O novo julgamento do ex-deputado distrital Carlos Pereira Xavier, acusado de mandar matar o adolescente Ewerton da Rocha Ferreira, foi remarcado para 26 de agosto, às 9h, no Tribunal do Júri do Recanto das Emas, no Distrito Federal. A sessão estava inicialmente prevista para ocorrer nesta quarta-feira (27/5).
Carlos voltará a ser julgado pelo assassinato de Ewerton, de 16 anos, morto em março de 2004 com tiros na cabeça atrás de uma parada de ônibus entre Samambaia e Recanto das Emas. Segundo o Ministério Público do Distrito Federal e Territórios (MPDFT), o crime teria sido motivado pelo relacionamento do adolescente com a então esposa do político.

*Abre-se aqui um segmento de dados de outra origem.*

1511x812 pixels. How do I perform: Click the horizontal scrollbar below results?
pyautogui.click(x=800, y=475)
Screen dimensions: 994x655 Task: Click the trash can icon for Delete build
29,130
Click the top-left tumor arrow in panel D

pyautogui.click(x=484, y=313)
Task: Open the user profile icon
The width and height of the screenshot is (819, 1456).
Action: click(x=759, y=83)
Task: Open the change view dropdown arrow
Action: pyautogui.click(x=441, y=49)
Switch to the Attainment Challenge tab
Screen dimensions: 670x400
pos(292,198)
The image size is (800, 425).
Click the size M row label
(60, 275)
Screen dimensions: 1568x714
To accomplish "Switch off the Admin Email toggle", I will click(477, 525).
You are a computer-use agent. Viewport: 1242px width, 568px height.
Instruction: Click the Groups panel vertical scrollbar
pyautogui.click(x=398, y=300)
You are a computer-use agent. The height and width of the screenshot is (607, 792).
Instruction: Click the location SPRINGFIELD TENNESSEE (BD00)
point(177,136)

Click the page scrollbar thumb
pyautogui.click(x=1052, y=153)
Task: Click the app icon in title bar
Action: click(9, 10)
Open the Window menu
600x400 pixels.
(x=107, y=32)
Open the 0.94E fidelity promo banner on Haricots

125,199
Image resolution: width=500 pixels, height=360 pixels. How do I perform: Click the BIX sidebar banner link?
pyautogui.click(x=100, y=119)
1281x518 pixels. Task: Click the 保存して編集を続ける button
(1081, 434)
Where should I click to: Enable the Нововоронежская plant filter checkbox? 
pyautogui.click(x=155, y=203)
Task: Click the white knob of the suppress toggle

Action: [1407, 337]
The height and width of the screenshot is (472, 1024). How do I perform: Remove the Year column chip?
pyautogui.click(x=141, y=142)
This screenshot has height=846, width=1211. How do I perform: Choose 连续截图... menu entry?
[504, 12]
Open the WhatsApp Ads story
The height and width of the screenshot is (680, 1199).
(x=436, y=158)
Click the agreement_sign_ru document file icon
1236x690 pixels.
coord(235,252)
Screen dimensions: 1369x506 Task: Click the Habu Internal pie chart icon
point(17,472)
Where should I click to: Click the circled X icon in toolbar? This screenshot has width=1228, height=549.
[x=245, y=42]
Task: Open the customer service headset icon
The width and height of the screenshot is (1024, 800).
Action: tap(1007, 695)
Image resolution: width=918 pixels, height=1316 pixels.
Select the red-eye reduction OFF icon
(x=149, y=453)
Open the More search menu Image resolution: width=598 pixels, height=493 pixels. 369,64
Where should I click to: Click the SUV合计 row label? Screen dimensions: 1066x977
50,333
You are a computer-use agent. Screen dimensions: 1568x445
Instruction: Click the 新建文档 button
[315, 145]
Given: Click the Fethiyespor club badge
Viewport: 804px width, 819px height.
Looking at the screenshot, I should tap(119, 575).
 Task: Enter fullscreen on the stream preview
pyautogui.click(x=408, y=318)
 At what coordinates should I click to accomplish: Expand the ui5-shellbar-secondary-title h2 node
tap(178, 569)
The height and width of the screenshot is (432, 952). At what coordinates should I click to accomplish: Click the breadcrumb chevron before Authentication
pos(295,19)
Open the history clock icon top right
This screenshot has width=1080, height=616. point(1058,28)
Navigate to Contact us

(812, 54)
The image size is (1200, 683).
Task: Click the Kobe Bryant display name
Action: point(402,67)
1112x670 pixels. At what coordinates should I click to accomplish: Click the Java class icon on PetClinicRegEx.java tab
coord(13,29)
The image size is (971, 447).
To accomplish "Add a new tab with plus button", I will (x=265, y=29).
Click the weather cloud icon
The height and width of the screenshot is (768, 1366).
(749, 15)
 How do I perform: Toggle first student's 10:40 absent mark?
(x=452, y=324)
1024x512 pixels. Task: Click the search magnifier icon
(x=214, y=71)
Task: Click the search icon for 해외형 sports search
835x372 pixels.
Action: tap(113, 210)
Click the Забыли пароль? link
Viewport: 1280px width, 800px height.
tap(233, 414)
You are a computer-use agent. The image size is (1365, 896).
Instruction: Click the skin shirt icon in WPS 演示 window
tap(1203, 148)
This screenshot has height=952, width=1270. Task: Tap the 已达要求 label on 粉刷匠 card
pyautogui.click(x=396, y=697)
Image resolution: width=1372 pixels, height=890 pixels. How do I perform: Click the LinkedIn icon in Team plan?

O caso ganhou notoriedade no Distrito Federal e levou à cassação do mandato parlamentar de Xavier, tornando-o o primeiro deputado distrital da história da Câmara Legislativa (CLDF) a perder o cargo. Em 2014, ele foi condenado a 15 anos de prisão pelo Tribunal do Júri. No entanto, em setembro de 2024, a Câmara Criminal do Tribunal de Justiça do Distrito Federal e dos Territórios (TJDFT) anulou a condenação e determinou a realização de um novo julgamento. A decisão foi unânime.
A revisão do caso ocorreu após declarações do policial civil Adamastor Castro e Lino de Andrade Júnior, que afirmou ter percebido interferências políticas e econômicas durante as investigações do homicídio. Segundo o agente, a apuração teria sofrido influência de interesses relacionados à sucessão da vaga parlamentar de Xavier na Câmara Legislativa.
Inicialmente, o crime foi tratado como latrocínio. Posteriormente, a investigação passou a apontar homicídio encomendado. Conforme a acusação do MPDFT, o executor Leandro Dias Duarte afirmou ter sido contratado para participar do assassinato do adolescente.
O acórdão do TJDFT destaca que a vítima foi executada “com dois tiros na cabeça, região letal, a curta distância”, circunstância que, segundo os desembargadores, evidencia “propósito homicida”.De acordo com o processo, o Ministério Público sustenta que o assassinato foi cometido por motivo torpe e mediante pagamento. A denúncia aponta que Ewerton foi sequestrado, agredido e morto após o suposto envolvimento amoroso com a ex-esposa do então deputado.